Energy, housing and food cooperatives, community-owned pubs and shops, will all be discussed throughout the festival, which runs until Halloween.

“We’re just trying to show that there’s something happening here that could actually be a lot more sustainable,” said Davie Philip, one of the event’s organisers, who also works for a cooperative called Cultivate.

He means sustainable in all kinds of ways: good for the environment, stable through recessions, and with resilient communities.

The aim of the festival, Philip said, is to get people to move from having an interest in co-ops to taking action.

What Exactly Is a Co-op?

For some people, the word cooperative might bring to mind a cluster of hipsters drinking coffee. Others might picture hippies in a commune growing vegetables in the United States somewhere.

They might not realise that 3 million Irish people are already members of cooperatives. Credit unions account for 2.5 million of these. But from financial co-ops to food co-ops, there are another 5,000 around Ireland providing various services.

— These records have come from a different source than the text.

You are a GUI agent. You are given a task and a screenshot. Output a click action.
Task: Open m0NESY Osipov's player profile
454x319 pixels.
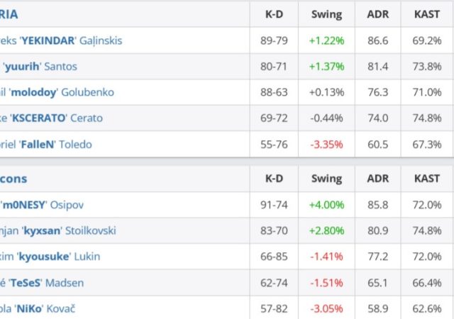click(54, 205)
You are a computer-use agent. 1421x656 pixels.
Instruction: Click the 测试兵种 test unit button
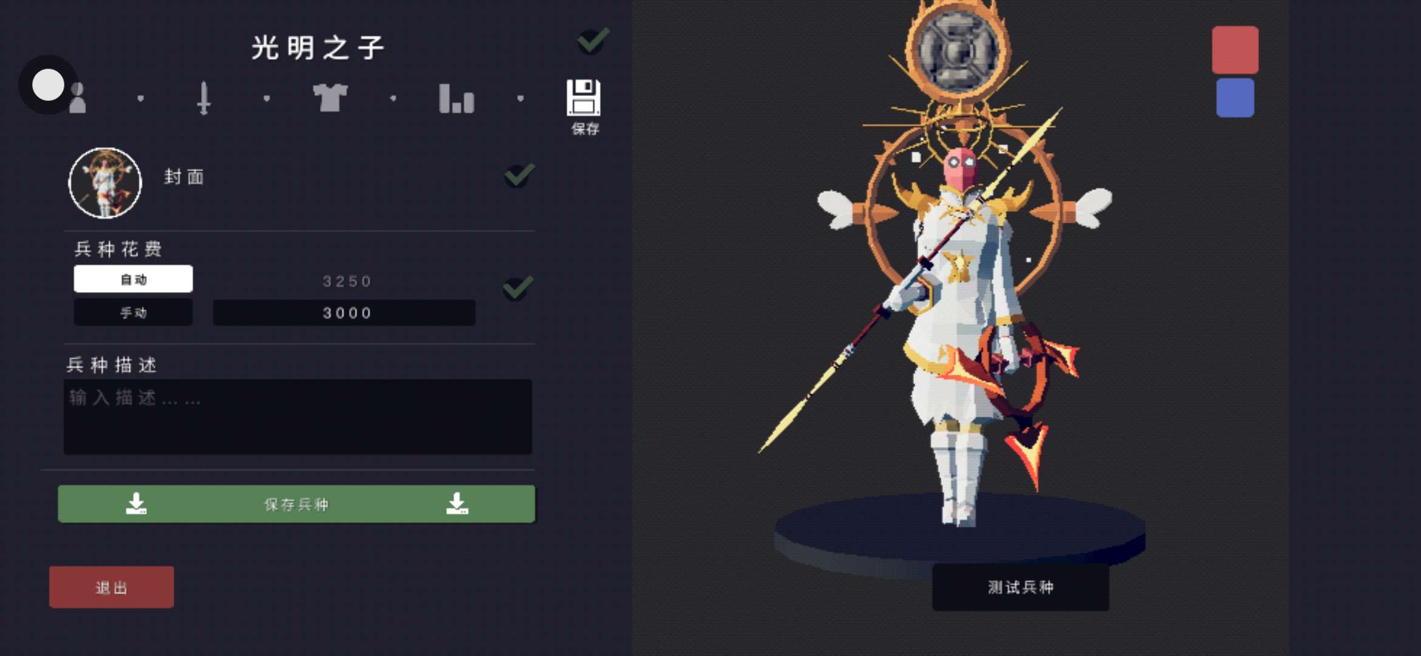pyautogui.click(x=1021, y=587)
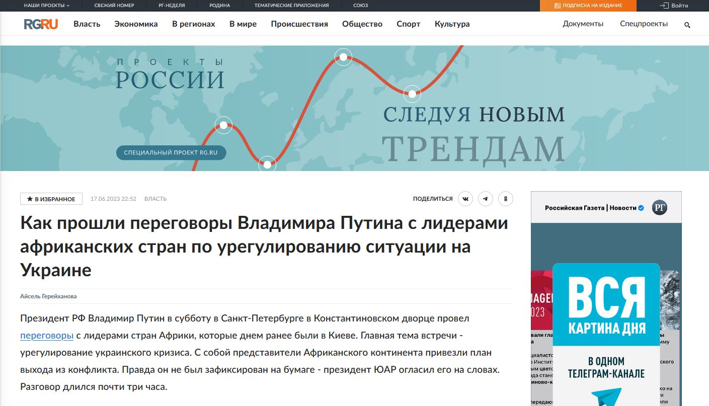Click Специальный проект RG.RU banner button
Image resolution: width=709 pixels, height=406 pixels.
(x=171, y=152)
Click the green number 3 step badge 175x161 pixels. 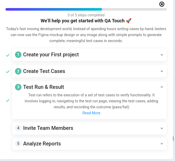pyautogui.click(x=18, y=87)
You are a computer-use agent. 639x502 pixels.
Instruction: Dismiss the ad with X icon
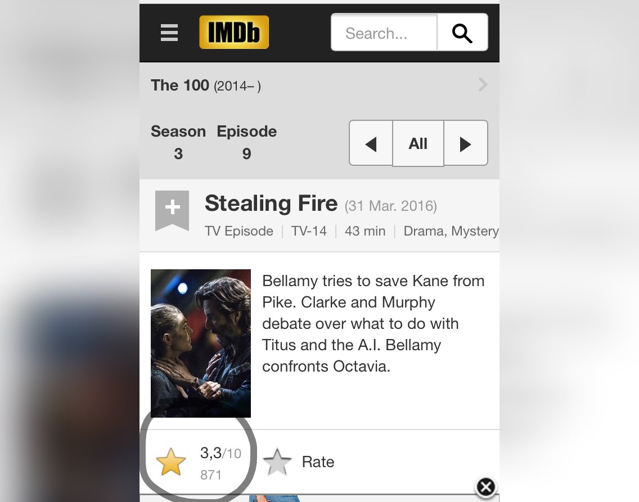coord(486,487)
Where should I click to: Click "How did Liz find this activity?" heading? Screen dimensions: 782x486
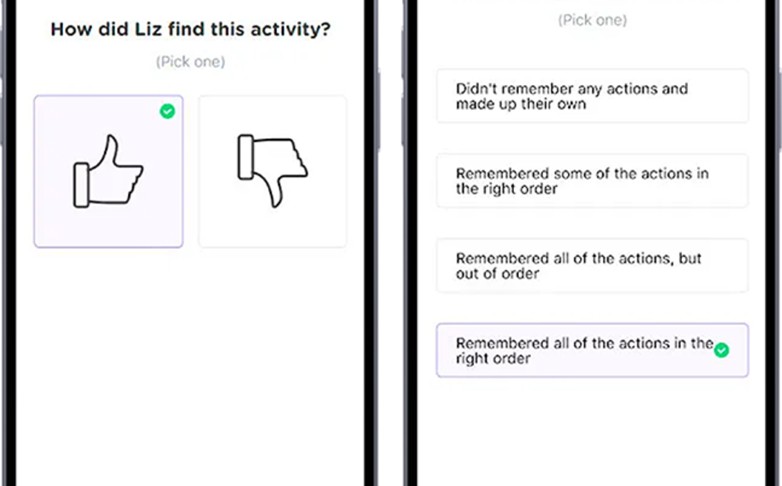coord(190,30)
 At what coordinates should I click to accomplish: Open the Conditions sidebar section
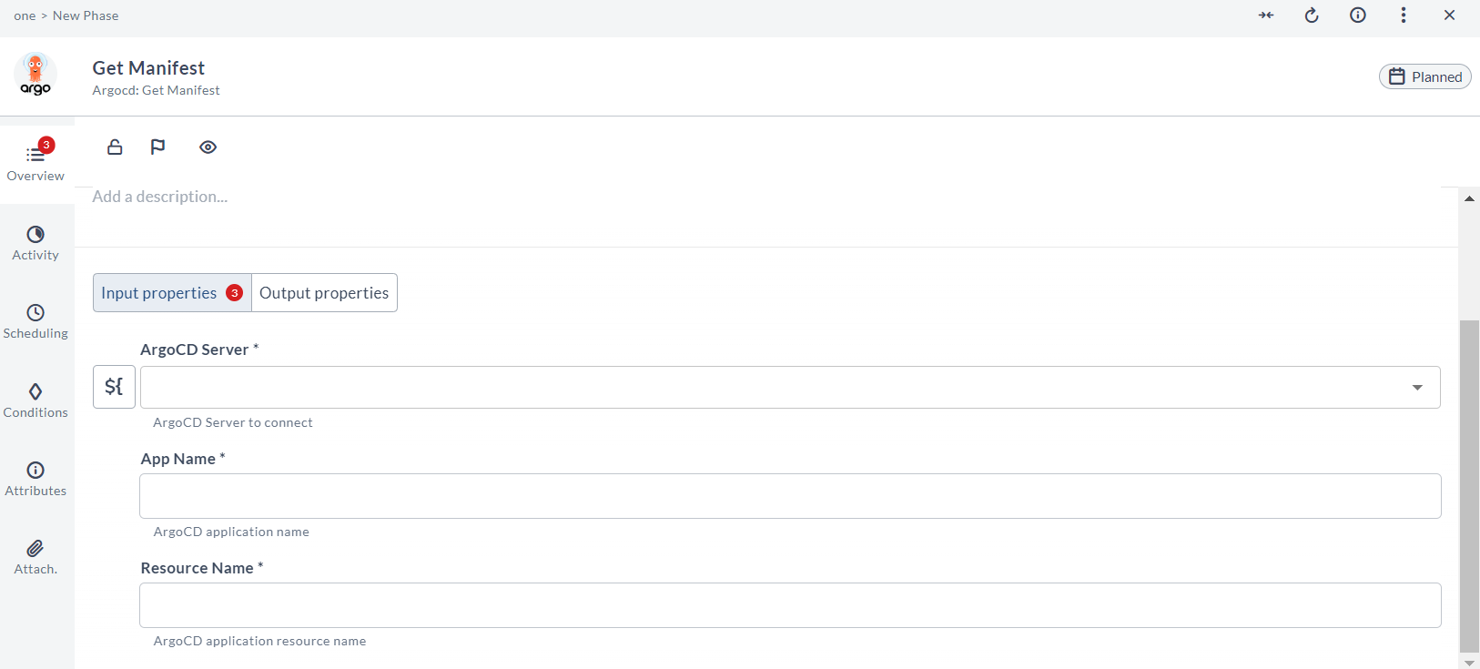pyautogui.click(x=35, y=400)
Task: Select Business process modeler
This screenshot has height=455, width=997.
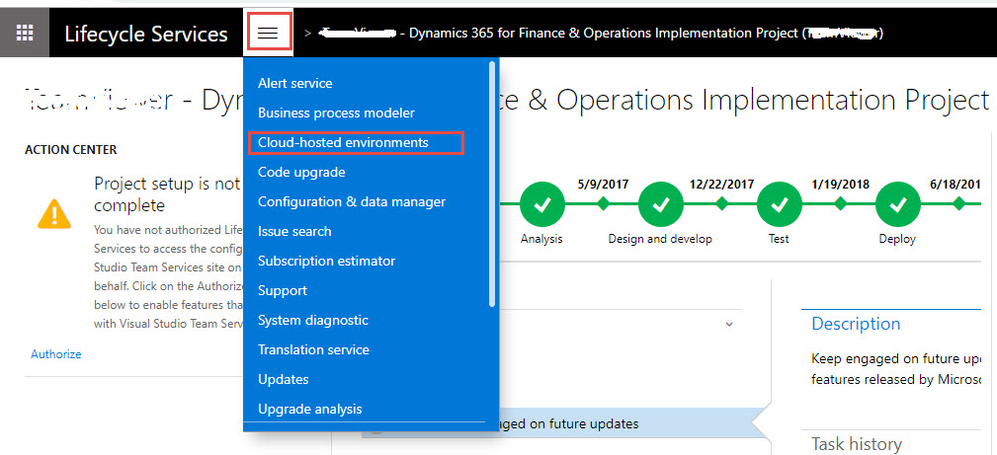Action: click(336, 114)
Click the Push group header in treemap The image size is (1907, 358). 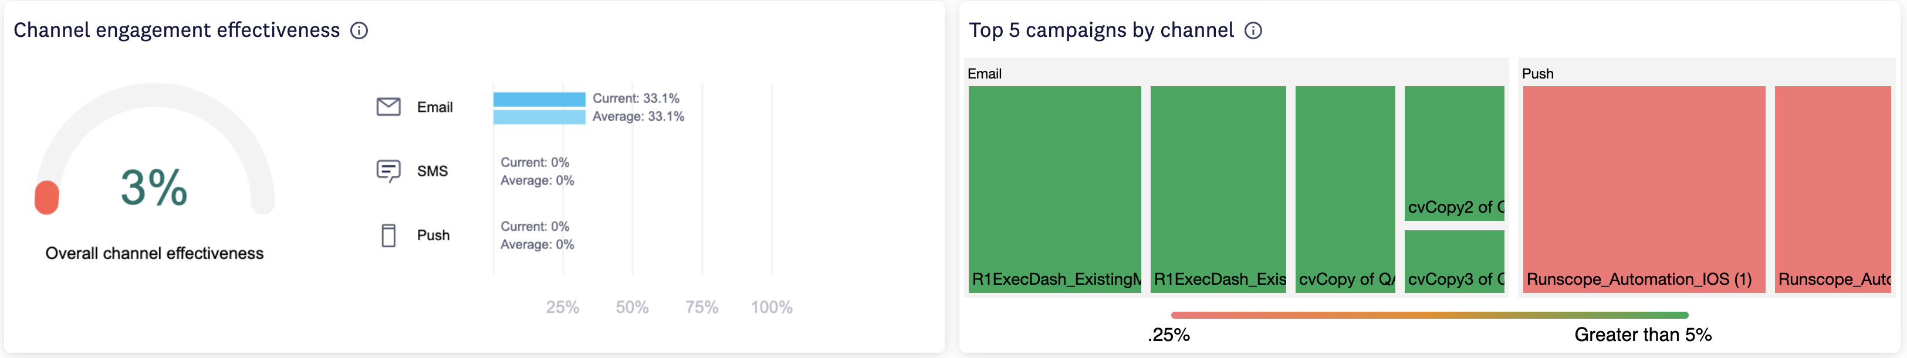[1538, 74]
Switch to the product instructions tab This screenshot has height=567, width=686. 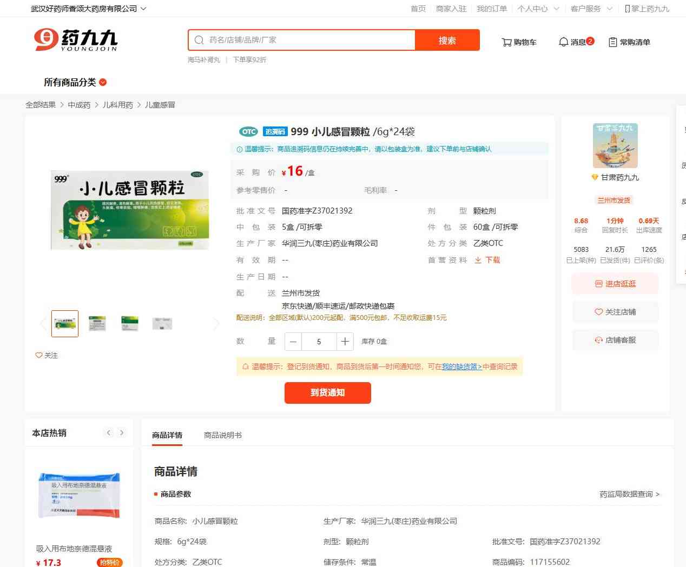222,435
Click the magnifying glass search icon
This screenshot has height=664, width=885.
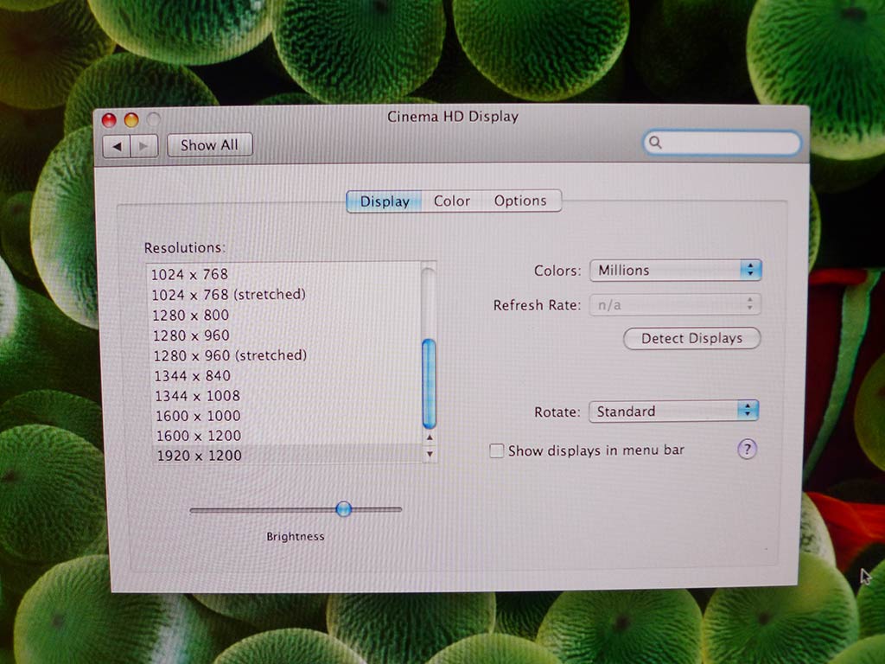point(656,143)
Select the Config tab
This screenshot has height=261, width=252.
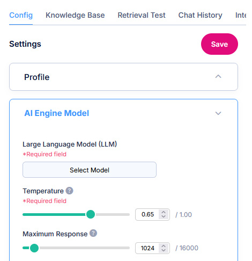pyautogui.click(x=21, y=15)
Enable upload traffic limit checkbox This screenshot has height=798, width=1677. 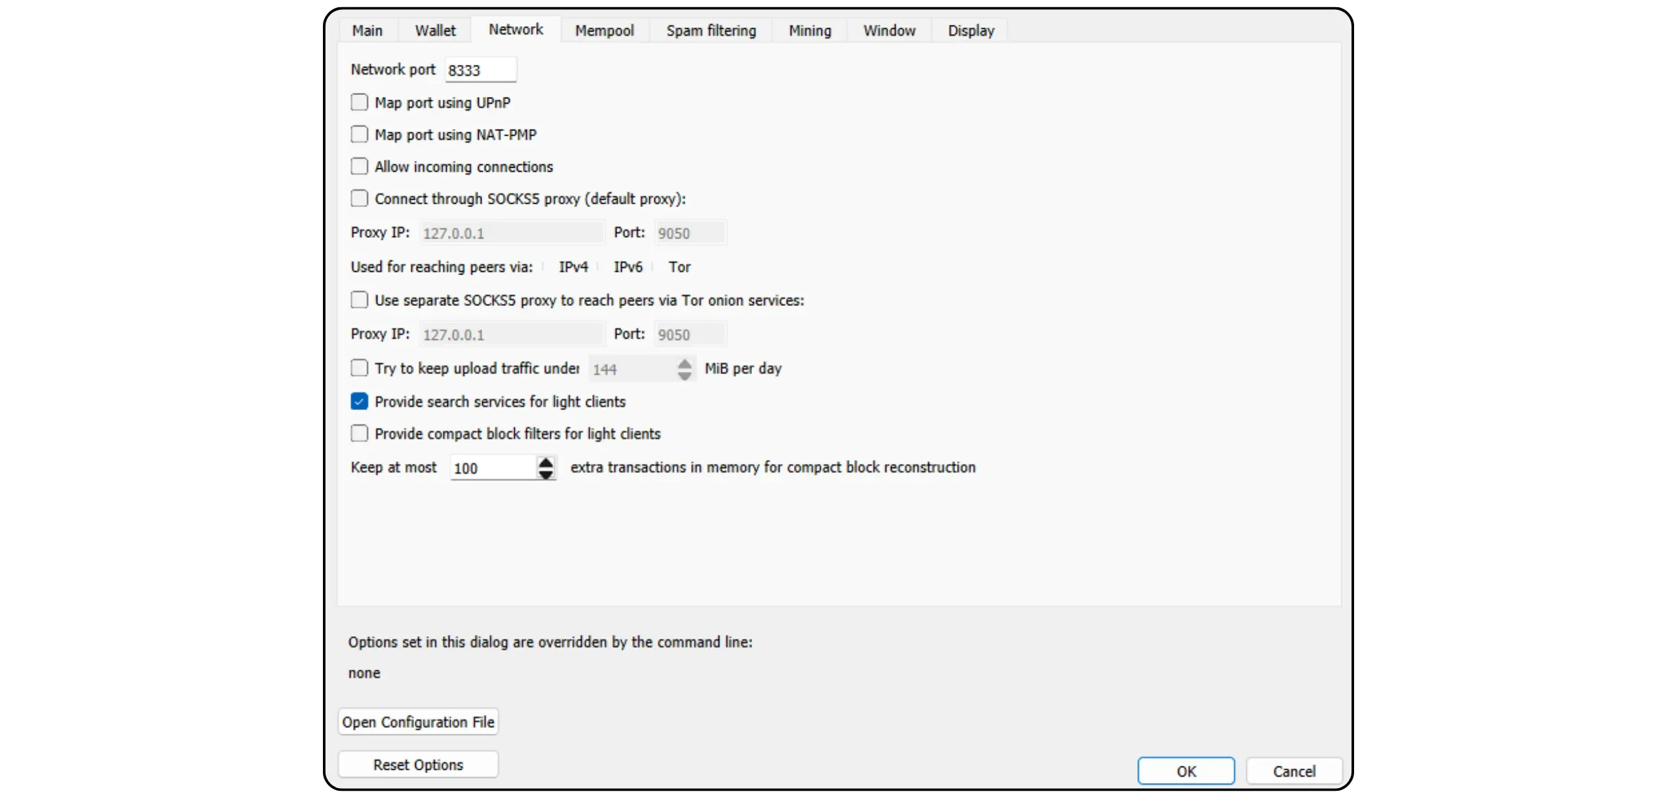coord(359,368)
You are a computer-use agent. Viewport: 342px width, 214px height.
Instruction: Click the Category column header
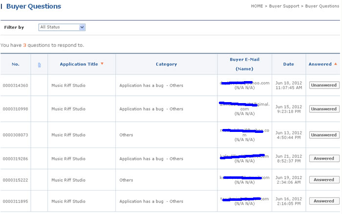point(166,64)
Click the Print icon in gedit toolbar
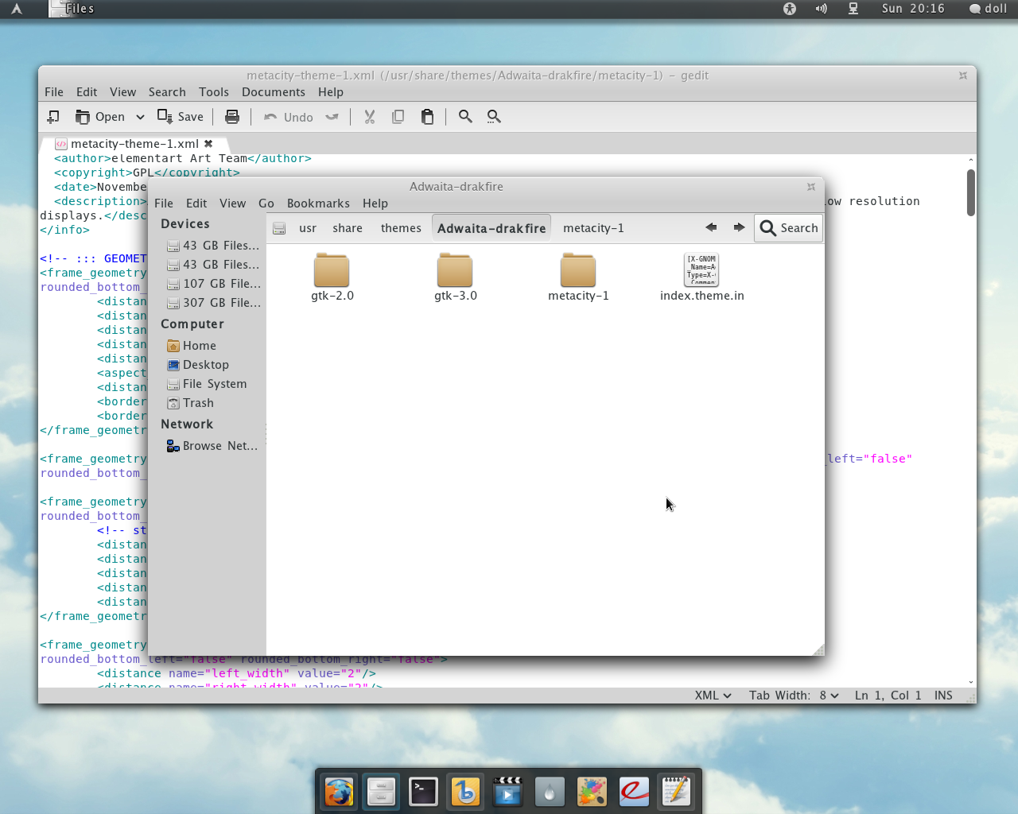The width and height of the screenshot is (1018, 814). coord(232,117)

“The principle is coming together for either purchasing power or to achieve efficiency or to have greater bargaining,” says Siobhán Mehigan of the Irish Co-operative Organisation Society (ICOS), which promotes cooperatives and helps new ones set up.

Any enterprise – for-profit or not-for-profit – set up by a group of people for their mutual economic or social benefit can be considered a co-op.

A Re-emerging Trend?

It’s hard, of course, to gauge how much serious interest there is in cooperative movements.

Philip said he feels like a trend towards this tradition is emerging again. And Mehigan says she hears more discussion and inquiries about co-ops.

“I haven’t seen a massive bump in registrations on my end,” she said. “But I’ve definitely noticed a bigger increase in interest and that will only lead to more registrations.”

The Dublin Food Co-op in Newmarket has definitely grown in recent years, says Joe Zefran of the Co-op. Even during the recession, its sales went up, he says.

Community-supported Agriculture

When it comes to food, Dublin’s cooperative presence is strong. The Dublin Food Co-op has stood as a resilient example since 1983, but smaller community-supported agriculture (CSA) groups have also appeared around the city.

One of these is the Dublin CSA, which meets in Smithfield every Tuesday. It’s been going for three years, has 20 members, and, as member Daniele Ponzo tells it, is all about sustaining the farmer.

Members not only buy whatever the farmer produces, they also go visit the farm a couple of times a year to help out. That cuts the farmer’s costs and the members’ costs.

And it is a good excuse for a social event. He likes seeing his food grow and being so involved he can have a pint with the farmer.

Last month, Dublin CSA and some other CSAs set up an Irish network, and Ponzo hopes they can help new groups start up by sharing their experiences. As part of Convergence, Dublin CSA will have a stall at next Monday’s event in the Dublin Food Co-op.

If you can’t wait until then, you can also catch Davie Philip tonight in the Fumbally, where he’ll be spilling all on how to get set up as a food co-op.

“This could happen anywhere, whether it’s Ranelagh or a rural area,” he says.

From Grub to Pubs

Though we have a strong presence of food co-ops, we don’t have any cooperatively owned pubs or breweries.

In the UK, on the other hand, the government has introduced a range of supports to help communities to buy their ailing locals and run them as cooperatives. There are more than 30 cooperatively owned pubs in the UK.

Zefran says that could be done here too. “Over here in D8 there’s a lot – there definitely would be a lot of demand for it,” he says. Dublin Food Co-op has looked at it as an option, he says.